『ジョジョ・ラビット』ディズニーの介入は一切なし、FOXサーチライトを支援へ ─ スカーレット・ヨハンソンも心配していた

『マイティ・ソー バトルロイヤル』(2017)タイカ・ワイティティ監督の最新作『ジョジョ・ラビット』は、「反ヘイト風刺劇」を標榜する、あえて言えば“攻めた”一作だ。第二次世界大戦中のドイツを舞台に、立派な兵士を目指して奮闘する少年ジョジョが、空想上のアドルフ・ヒトラーを父親代わりにしていたところ、シングルマザーの母親が自宅にユダヤ人の少女を匿っていることを知ってしまうという物語なのである。
名門FOXサーチライト・ピクチャーズが手がけた本作を、同社を買収したウォルト・ディズニー・カンパニーはどう扱うのか。“ファミリー・フレンドリー”で知られるディズニーに、果たしてこの作品を扱いきれるのか。
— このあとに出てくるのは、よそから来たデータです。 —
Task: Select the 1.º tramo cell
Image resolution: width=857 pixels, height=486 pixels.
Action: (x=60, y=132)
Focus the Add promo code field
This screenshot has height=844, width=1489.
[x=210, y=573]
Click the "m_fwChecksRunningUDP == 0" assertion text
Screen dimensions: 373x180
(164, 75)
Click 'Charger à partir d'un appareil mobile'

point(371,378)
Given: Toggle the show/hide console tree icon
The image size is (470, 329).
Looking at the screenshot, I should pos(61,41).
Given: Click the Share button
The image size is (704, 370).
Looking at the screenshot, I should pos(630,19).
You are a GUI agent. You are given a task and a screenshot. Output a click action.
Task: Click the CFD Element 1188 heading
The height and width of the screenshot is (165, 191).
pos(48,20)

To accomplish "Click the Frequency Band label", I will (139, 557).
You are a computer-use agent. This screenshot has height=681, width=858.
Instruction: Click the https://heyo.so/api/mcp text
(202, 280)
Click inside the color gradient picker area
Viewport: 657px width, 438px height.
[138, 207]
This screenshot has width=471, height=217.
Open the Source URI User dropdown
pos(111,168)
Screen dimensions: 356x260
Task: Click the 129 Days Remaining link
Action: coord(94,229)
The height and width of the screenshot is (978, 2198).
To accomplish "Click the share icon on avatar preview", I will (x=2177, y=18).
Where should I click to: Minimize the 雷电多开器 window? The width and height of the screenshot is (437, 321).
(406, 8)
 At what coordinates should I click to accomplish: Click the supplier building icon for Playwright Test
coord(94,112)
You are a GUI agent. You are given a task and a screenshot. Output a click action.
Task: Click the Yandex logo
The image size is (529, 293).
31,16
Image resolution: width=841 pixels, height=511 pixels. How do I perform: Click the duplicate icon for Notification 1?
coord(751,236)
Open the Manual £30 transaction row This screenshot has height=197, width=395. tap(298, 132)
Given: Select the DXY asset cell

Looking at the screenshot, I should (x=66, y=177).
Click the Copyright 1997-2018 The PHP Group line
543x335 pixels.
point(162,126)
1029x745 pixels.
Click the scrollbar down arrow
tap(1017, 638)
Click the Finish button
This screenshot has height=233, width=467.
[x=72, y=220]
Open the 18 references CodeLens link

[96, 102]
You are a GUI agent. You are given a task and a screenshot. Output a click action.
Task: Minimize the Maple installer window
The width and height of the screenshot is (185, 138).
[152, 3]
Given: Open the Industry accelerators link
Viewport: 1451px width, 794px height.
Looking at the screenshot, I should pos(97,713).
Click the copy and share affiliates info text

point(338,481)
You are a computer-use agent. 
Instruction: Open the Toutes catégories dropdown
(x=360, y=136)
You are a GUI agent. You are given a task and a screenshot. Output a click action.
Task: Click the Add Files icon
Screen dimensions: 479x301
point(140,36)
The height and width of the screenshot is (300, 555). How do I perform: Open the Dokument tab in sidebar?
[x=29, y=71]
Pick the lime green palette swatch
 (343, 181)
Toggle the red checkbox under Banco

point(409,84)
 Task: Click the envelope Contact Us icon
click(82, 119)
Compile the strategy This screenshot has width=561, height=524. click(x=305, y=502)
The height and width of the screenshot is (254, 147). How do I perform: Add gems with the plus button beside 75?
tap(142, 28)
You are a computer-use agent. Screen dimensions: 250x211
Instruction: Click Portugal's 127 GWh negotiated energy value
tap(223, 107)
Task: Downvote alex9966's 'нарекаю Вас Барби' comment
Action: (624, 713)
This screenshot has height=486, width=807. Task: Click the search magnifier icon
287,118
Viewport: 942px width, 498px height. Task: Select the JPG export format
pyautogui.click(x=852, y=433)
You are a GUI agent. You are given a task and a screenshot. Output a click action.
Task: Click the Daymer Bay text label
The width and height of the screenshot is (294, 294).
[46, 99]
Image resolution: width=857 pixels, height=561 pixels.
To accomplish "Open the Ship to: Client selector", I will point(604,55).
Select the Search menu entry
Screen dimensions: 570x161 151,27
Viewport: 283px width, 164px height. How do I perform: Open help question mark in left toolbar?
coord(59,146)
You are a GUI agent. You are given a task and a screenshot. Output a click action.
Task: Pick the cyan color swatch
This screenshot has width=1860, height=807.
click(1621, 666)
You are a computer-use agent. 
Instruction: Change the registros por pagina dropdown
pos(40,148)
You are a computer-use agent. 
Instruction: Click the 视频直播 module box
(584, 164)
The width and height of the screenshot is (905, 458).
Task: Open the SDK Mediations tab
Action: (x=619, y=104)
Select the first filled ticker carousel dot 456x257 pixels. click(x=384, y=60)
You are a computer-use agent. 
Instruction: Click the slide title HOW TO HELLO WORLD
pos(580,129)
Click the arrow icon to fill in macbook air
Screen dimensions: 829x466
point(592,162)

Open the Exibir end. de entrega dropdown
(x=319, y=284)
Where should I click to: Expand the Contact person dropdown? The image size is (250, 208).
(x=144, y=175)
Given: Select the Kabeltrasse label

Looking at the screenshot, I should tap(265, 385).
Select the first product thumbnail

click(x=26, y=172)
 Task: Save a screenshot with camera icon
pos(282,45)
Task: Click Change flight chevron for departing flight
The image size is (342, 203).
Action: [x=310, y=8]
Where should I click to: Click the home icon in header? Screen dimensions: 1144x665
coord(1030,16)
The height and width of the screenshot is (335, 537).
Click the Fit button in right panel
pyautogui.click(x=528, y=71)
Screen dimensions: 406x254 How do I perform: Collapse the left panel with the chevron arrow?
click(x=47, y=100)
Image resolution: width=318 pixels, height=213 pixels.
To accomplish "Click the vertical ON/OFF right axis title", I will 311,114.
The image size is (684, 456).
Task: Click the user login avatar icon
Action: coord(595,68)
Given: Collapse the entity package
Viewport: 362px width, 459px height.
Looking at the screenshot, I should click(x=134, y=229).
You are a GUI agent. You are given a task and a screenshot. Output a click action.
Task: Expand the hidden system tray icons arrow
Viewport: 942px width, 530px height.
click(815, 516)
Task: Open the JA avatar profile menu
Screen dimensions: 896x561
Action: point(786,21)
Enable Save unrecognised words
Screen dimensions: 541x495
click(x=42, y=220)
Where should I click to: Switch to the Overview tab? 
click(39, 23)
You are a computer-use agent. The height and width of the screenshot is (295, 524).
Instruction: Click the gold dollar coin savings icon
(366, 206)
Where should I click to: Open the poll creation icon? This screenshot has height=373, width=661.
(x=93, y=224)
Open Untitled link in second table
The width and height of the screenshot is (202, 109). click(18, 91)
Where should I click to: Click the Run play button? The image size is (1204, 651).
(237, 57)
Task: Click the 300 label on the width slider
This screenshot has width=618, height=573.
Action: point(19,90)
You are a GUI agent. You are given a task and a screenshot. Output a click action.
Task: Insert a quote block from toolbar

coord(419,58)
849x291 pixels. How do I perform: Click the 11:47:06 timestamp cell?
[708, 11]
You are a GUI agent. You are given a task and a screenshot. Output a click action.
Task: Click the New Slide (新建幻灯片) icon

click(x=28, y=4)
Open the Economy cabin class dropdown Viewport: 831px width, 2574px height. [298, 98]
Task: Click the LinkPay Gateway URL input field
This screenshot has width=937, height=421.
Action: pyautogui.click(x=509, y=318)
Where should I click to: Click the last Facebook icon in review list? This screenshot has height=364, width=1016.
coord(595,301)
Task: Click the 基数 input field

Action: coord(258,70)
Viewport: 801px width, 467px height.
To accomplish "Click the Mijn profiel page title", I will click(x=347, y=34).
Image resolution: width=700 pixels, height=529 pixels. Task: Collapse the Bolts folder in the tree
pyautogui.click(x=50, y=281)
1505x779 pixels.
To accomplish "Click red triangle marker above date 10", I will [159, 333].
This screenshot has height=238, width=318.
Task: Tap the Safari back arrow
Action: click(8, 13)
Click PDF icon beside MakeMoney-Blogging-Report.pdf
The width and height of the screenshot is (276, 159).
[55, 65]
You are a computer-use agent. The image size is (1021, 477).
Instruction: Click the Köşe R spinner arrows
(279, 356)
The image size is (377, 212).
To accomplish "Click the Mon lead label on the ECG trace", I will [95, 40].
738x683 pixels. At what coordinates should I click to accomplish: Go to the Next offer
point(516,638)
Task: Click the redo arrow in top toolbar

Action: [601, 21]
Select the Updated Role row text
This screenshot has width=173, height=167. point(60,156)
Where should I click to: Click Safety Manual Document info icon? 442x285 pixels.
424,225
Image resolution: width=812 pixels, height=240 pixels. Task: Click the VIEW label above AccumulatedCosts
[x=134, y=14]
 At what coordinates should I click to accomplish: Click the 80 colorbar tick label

一部には幹部が作品に不快感を示したとの報道もあったが、どうやらディズニーは本作に一切介入せず、むしろきちんと支援する構えのようだ。出演者のスカーレット・ヨハンソンが明らかにした。
米The Hollywood Reporterのロングインタビューによれば、ディズニーが20世紀フォックス/FOXサーチライト・ピクチャーズを買収した直後、スカーレットは『アベンジャーズ/エンドゲーム』(2019)の共演者とともにディズニー幹部と食事をともにする機会があったという。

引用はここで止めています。